The final survey responses should also be dynamic. Repeat exit survey response options over and over again to accurately represent and understand changing market/customer sentiment.

Customize the offer based upon Exit reasons

Use insights from cancellation surveys to present offers that match cancellation intent. For example, if high price is the reason for cancellation, you can offer a percentage or amount discount on the subscription, or even a free month.

However, if the reason for cancellation indicates that the customer is not getting value from the product, you can trigger automated workflows for your customer success team to better demonstrate value and benefit.

Confirm Cancellation

If the customer wishes to cancel, you can obtain confirmation and proceed with the final steps of the process. However, this is also a good time to remind your customers of the benefits your company brings to them and offer them the option to pause their subscription instead of canceling it.

Send a Positive cancellation Confirmation Email

Remember: If the last interaction was friendly and respectful of the customer's decision, you'll do two things. First, your customers are more likely to come back. Second, we do not spread negative reviews to the public.

Nurture and Re-Engage

Check out and monitor the reason for leave. If someone is leaving because you have less feature than competitor, offer them when you introduce new feature. If someone's leaving because your price is higher, retarget them if you are running a discount or life-time deals.
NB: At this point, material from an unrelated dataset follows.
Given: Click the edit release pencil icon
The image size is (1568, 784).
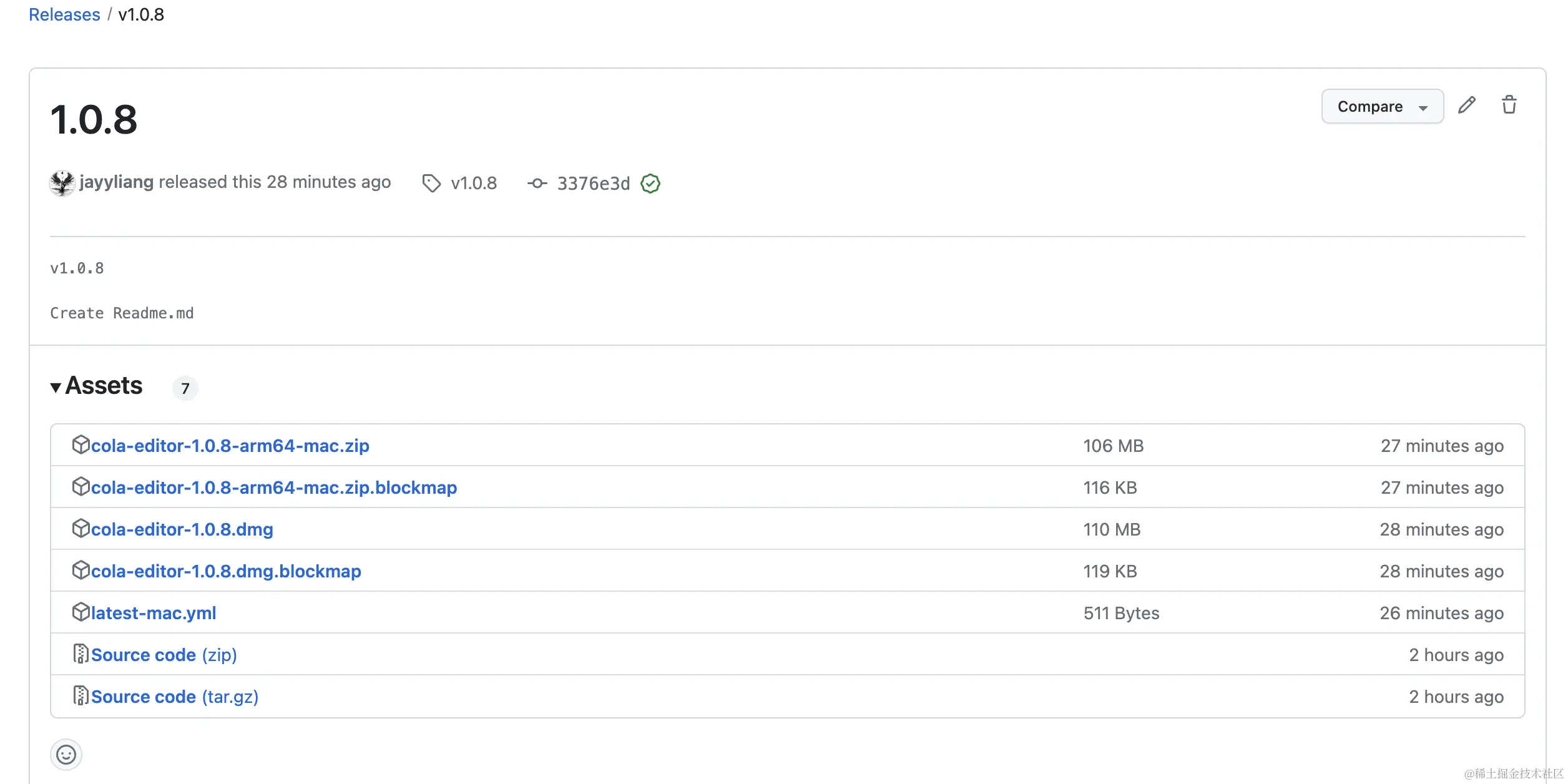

As your company or product matures further or overcomes previous inefficiencies, you can try to win back customers with new value propositions.

Cancellation Flow: Top 3 Examples

  1. Linkedin

    LinkedIn asks users a simple survey question if they want to cancel their premium subscription. There is a simple multiple-choice question and an "Other" option to give the user a specific reason for cancellation.

If you choose to confirm your cancellation, you will usually be offered a discount option to entice you to the platform. This is a simple but effective way to encourage them to continue using the product.

  1. Mailchimp

    Mailchimp does two things here. First, it notifies users that the pause feature is only available to premium users, providing value even if users want to cancel. Second, users can pause billing and come back at any time if they want to run the campaign again.

    You could argue here that Mailchimp's survey forms are very long and have too many open-ended questions. I recommend limiting your open-ended questions to one or two, which will hopefully give you personalized data to analyze user churn. My advice is to experiment and see if the user completes the cancellation process. If not, you need to change it.

  2. Zoom

    Zoom has a simple flow. You will be asked to select a simple survey form for cancellation. You can also provide further feedback in the comments section below.

    Now, when you have decided to continue, they are offering you an alternative option with a discounted price for a month. Neat and clean.

Final Words

I will say this: There is no one-size-fits-all cancellation flow. Feel free to experiment with yourself and see what works for you. Take inspiration from standard practices and what is working for similar businesses like yourself. Make that your starting point, but don't depend fully on it.

Make use of exit surveys, create unique incentives for each user to benefit by leveraging the survey data, and keep experimenting.